START GIVEN DATA

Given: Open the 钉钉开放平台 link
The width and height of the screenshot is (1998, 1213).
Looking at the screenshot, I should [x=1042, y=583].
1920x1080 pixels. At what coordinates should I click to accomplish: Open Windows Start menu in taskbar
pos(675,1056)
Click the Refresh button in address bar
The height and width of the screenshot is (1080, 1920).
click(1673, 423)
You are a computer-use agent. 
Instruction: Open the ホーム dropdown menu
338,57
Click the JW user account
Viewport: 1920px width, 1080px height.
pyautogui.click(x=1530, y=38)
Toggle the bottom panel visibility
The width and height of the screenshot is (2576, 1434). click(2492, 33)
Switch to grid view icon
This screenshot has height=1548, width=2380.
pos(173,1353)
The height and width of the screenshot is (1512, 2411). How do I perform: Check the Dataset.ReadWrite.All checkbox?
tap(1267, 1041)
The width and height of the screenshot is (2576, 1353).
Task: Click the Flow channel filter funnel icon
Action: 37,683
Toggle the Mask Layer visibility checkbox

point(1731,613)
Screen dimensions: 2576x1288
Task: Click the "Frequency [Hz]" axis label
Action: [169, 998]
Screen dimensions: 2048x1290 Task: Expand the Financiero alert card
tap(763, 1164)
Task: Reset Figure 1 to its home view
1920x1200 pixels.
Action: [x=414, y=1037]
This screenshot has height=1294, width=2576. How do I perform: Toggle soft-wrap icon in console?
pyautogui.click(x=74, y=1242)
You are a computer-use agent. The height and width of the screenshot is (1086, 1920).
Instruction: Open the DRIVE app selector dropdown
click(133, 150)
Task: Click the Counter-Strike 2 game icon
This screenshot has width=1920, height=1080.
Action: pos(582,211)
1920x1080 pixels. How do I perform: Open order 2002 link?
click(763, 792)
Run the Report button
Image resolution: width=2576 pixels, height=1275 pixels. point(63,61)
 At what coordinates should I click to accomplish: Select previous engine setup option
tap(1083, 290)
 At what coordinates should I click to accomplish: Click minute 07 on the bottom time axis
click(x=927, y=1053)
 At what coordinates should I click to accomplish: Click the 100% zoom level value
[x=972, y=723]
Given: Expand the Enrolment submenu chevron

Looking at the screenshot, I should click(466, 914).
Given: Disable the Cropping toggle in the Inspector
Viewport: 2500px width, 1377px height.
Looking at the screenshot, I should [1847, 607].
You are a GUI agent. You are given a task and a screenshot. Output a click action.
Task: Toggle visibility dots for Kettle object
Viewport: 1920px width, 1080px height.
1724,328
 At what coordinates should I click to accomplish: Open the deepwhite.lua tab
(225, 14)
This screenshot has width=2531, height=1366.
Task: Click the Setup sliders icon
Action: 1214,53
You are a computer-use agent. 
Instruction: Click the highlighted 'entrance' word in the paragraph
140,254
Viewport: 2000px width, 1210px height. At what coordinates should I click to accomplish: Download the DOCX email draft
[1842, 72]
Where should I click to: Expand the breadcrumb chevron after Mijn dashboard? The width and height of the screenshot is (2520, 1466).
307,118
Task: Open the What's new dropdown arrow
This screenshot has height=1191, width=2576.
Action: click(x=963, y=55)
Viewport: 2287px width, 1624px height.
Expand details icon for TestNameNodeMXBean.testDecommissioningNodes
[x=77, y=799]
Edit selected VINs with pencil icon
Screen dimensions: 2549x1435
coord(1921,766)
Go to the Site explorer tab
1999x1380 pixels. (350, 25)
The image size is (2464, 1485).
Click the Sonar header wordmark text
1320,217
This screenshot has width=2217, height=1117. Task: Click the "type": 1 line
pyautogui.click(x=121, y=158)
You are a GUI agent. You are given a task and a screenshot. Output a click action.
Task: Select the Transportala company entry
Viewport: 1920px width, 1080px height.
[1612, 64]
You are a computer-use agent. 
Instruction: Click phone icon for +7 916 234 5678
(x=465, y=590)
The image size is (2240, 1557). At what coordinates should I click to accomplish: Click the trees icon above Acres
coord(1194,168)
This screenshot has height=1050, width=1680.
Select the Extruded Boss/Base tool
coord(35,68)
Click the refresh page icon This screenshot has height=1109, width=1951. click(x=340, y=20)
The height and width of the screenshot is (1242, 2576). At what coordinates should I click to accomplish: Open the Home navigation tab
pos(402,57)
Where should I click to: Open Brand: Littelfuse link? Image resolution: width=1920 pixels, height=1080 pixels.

END GIVEN DATA

▶ WORK REQUIRED
An exact copy of every entry above is required.

▶ TASK RESULT
Given: Open the 钉钉开放平台 link
The width and height of the screenshot is (1998, 1213).
Looking at the screenshot, I should [x=1042, y=583].
1920x1080 pixels. At what coordinates should I click to accomplish: Open Windows Start menu in taskbar
pos(675,1056)
Click the Refresh button in address bar
The height and width of the screenshot is (1080, 1920).
click(1673, 423)
You are a computer-use agent. 
Instruction: Open the ホーム dropdown menu
338,57
Click the JW user account
Viewport: 1920px width, 1080px height.
pyautogui.click(x=1530, y=38)
Toggle the bottom panel visibility
The width and height of the screenshot is (2576, 1434). click(2492, 33)
Switch to grid view icon
This screenshot has height=1548, width=2380.
pos(173,1353)
The height and width of the screenshot is (1512, 2411). How do I perform: Check the Dataset.ReadWrite.All checkbox?
tap(1267, 1041)
The width and height of the screenshot is (2576, 1353).
Task: Click the Flow channel filter funnel icon
Action: 37,683
Toggle the Mask Layer visibility checkbox

point(1731,613)
Screen dimensions: 2576x1288
Task: Click the "Frequency [Hz]" axis label
Action: [169, 998]
Screen dimensions: 2048x1290 Task: Expand the Financiero alert card
tap(763, 1164)
Task: Reset Figure 1 to its home view
1920x1200 pixels.
Action: [x=414, y=1037]
This screenshot has height=1294, width=2576. How do I perform: Toggle soft-wrap icon in console?
pyautogui.click(x=74, y=1242)
You are a computer-use agent. The height and width of the screenshot is (1086, 1920).
Instruction: Open the DRIVE app selector dropdown
click(133, 150)
Task: Click the Counter-Strike 2 game icon
This screenshot has width=1920, height=1080.
Action: pos(582,211)
1920x1080 pixels. How do I perform: Open order 2002 link?
click(763, 792)
Run the Report button
Image resolution: width=2576 pixels, height=1275 pixels. point(63,61)
 At what coordinates should I click to accomplish: Select previous engine setup option
tap(1083, 290)
 At what coordinates should I click to accomplish: Click minute 07 on the bottom time axis
click(x=927, y=1053)
 At what coordinates should I click to accomplish: Click the 100% zoom level value
[x=972, y=723]
Given: Expand the Enrolment submenu chevron

Looking at the screenshot, I should click(466, 914).
Given: Disable the Cropping toggle in the Inspector
Viewport: 2500px width, 1377px height.
Looking at the screenshot, I should [1847, 607].
You are a GUI agent. You are given a task and a screenshot. Output a click action.
Task: Toggle visibility dots for Kettle object
Viewport: 1920px width, 1080px height.
1724,328
 At what coordinates should I click to accomplish: Open the deepwhite.lua tab
(225, 14)
This screenshot has width=2531, height=1366.
Task: Click the Setup sliders icon
Action: 1214,53
You are a computer-use agent. 
Instruction: Click the highlighted 'entrance' word in the paragraph
140,254
Viewport: 2000px width, 1210px height. At what coordinates should I click to accomplish: Download the DOCX email draft
[1842, 72]
Where should I click to: Expand the breadcrumb chevron after Mijn dashboard? The width and height of the screenshot is (2520, 1466).
307,118
Task: Open the What's new dropdown arrow
This screenshot has height=1191, width=2576.
Action: click(x=963, y=55)
Viewport: 2287px width, 1624px height.
Expand details icon for TestNameNodeMXBean.testDecommissioningNodes
[x=77, y=799]
Edit selected VINs with pencil icon
Screen dimensions: 2549x1435
coord(1921,766)
Go to the Site explorer tab
1999x1380 pixels. (350, 25)
The image size is (2464, 1485).
Click the Sonar header wordmark text
1320,217
This screenshot has width=2217, height=1117. Task: Click the "type": 1 line
pyautogui.click(x=121, y=158)
You are a GUI agent. You are given a task and a screenshot. Output a click action.
Task: Select the Transportala company entry
Viewport: 1920px width, 1080px height.
[1612, 64]
You are a computer-use agent. 
Instruction: Click phone icon for +7 916 234 5678
(x=465, y=590)
The image size is (2240, 1557). At what coordinates should I click to accomplish: Click the trees icon above Acres
coord(1194,168)
This screenshot has height=1050, width=1680.
Select the Extruded Boss/Base tool
coord(35,68)
Click the refresh page icon This screenshot has height=1109, width=1951. click(x=340, y=20)
The height and width of the screenshot is (1242, 2576). At what coordinates should I click to accomplish: Open the Home navigation tab
pos(402,57)
Where should I click to: Open Brand: Littelfuse link? Image resolution: width=1920 pixels, height=1080 pixels.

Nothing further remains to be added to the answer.